Browse[2]> paste(c(command,`[<-`(args, find_dot(args), cmd)),collapse=" ")
[1] "ssh -o ConnectTimeout=1 -fTp 22 localhost /opt/R/4.3.2/lib/R/bin/Rscript -e 'mirai::daemon(\"tcp://interactive-st-rstudio-1:42097\",rs=c(10407,648977717,1963234418,-2069452469,1499029520,1988279505,1192808542))'"
Browse[2]> system(paste(c(command,`[<-`(args, find_dot(args), cmd)),collapse=" "),wait=FALSE)
Warning: Permanently added 'localhost' (ECDSA) to the list of known hosts.
bash: -c: line 0: syntax error near unexpected token `('
bash: -c: line 0: `/opt/R/4.3.2/lib/R/bin/Rscript -e mirai::daemon("tcp://interactive-st-rstudio-1:42097",rs=c(10407,648977717,1963234418,-2069452469,1499029520,1988279505,1192808542))'

Case 2a remote_config mirai worker with shQuote() enabled

Browse[1]> paste(c(command,`[<-`(args, find_dot(args), shQuote(cmd))),collapse=" ")
[1] "srun --mem 512 -n 1 -o slurm.loo \"/opt/R/4.3.2/lib/R/bin/Rscript -e 'mirai::daemon(\\\"tcp://interactive-st-rstudio-1:38907\\\",rs=c(10407,1413271533,1529776586,-351430461,-2090321112,-1063229687,-860424394))'\""
Browse[1]> system(paste(c(command,`[<-`(args, find_dot(args), shQuote(cmd))),collapse=" "),wait=FALSE)
srun: error: interactive-dy-rstudio-1: task 0: Exited with exit code 2

Case 2b remote_config mirai worker without shQuote()

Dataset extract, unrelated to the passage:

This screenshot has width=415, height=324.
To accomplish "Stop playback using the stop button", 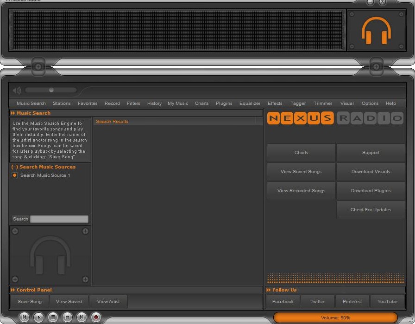I will pyautogui.click(x=68, y=318).
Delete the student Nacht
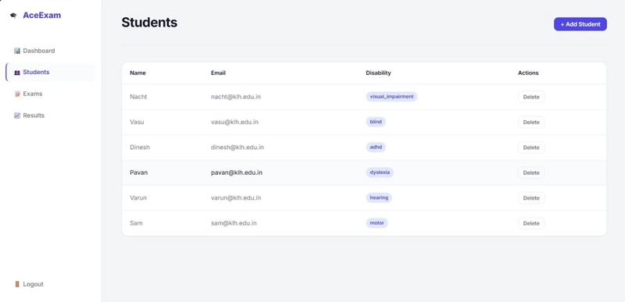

Browse[1]> paste(c(command,`[<-`(args, find_dot(args), cmd)),collapse=" ")
[1] "srun --mem 512 -n 1 -o slurm.loo /opt/R/4.3.2/lib/R/bin/Rscript -e 'mirai::daemon(\"tcp://interactive-st-rstudio-1:38907\",rs=c(10407,1413271533,1529776586,-351430461,-2090321112,-1063229687,-860424394))'"
Browse[1]> system(paste(c(command,`[<-`(args, find_dot(args), cmd)),collapse=" "),wait=FALSE)
Browse[1]> daemons()
$connections
[1] 1

$daemons
                                     i online instance assigned complete
tcp://interactive-st-rstudio-1:38907 1      1        1        0        0
HenrikBengtsson commented 2 months ago

Thank you both. I've gone through quote a few of these quote-or-not-to-quote and nested-quoting issues in the parallelly package. It grew out of different needs to launch parallel R workers locally, remotely, in Linux containers, over SSH, over qrsh (similar to srun), from and to different operating systems, etc. Have a look at https://parallelly.futureverse.org/reference/makeClusterPSOCK.html and arguments rshcmd, rshopts, rscript, and rscript_args. Look also at the different examples. Note how both rshcmd and rscript are vectors, and how the first element is specially treated. FWIW, my constraint was to also be backward compatible with the parallel package, so some solutions might not be the one you would pick if you started from scratch. @shikokuchuo, I suspect you might have to do something similar in order to support different types of uses that will be throwh at remote_config() and ssh_config().

PS. @michaelmayer2, the canonical way to get the location of current Rscript is file.path(R.home("bin"), "Rscript").

HenrikBengtsson commented 2 months ago

I just checked the parallelly code; it suffers from the same problem. I'll see if there's workaround/hack or if I have to update the package.